→ **Input for this task**

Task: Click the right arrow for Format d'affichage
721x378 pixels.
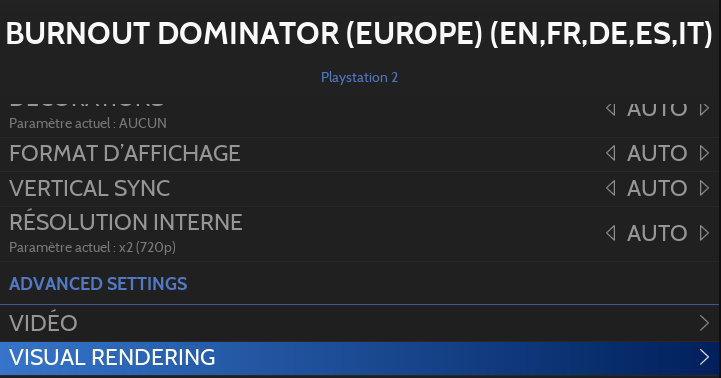Action: [704, 153]
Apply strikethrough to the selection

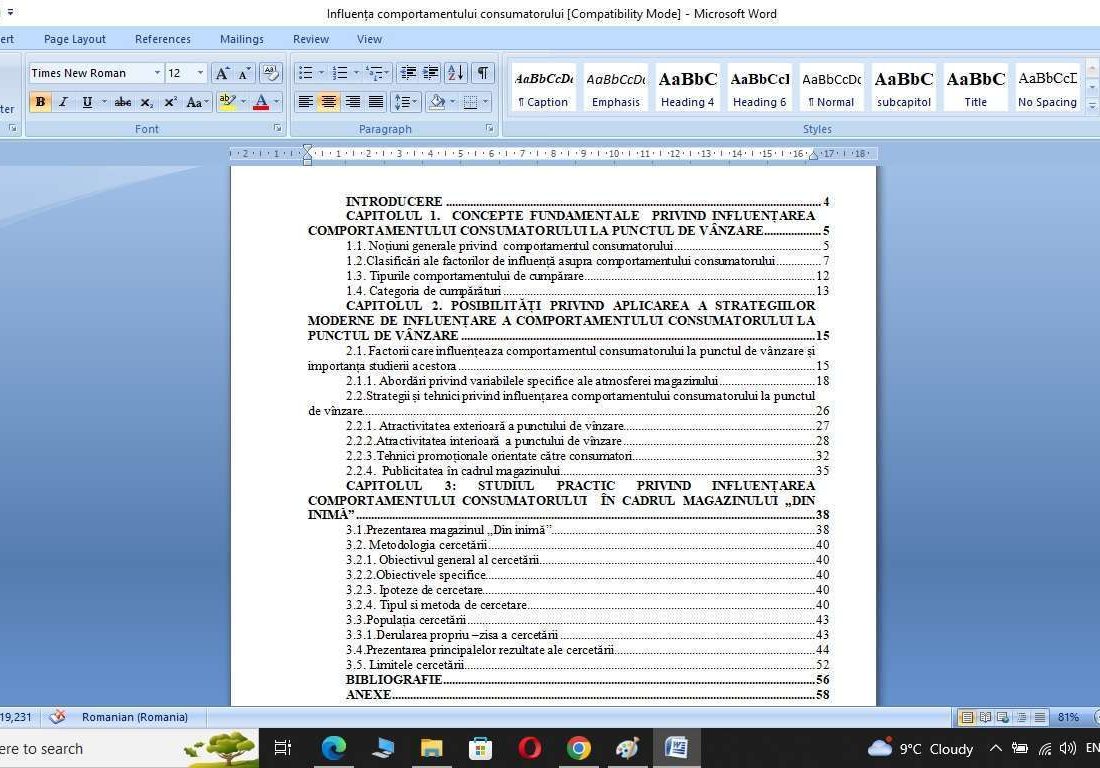click(122, 102)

→ **What to do**
From the first record to the last, transcribe everything exactly but drop the pictures.

→ **Solution to this problem**
Task: Click the right arrow for Format d'affichage
721x378 pixels.
Action: [704, 153]
Apply strikethrough to the selection

click(122, 102)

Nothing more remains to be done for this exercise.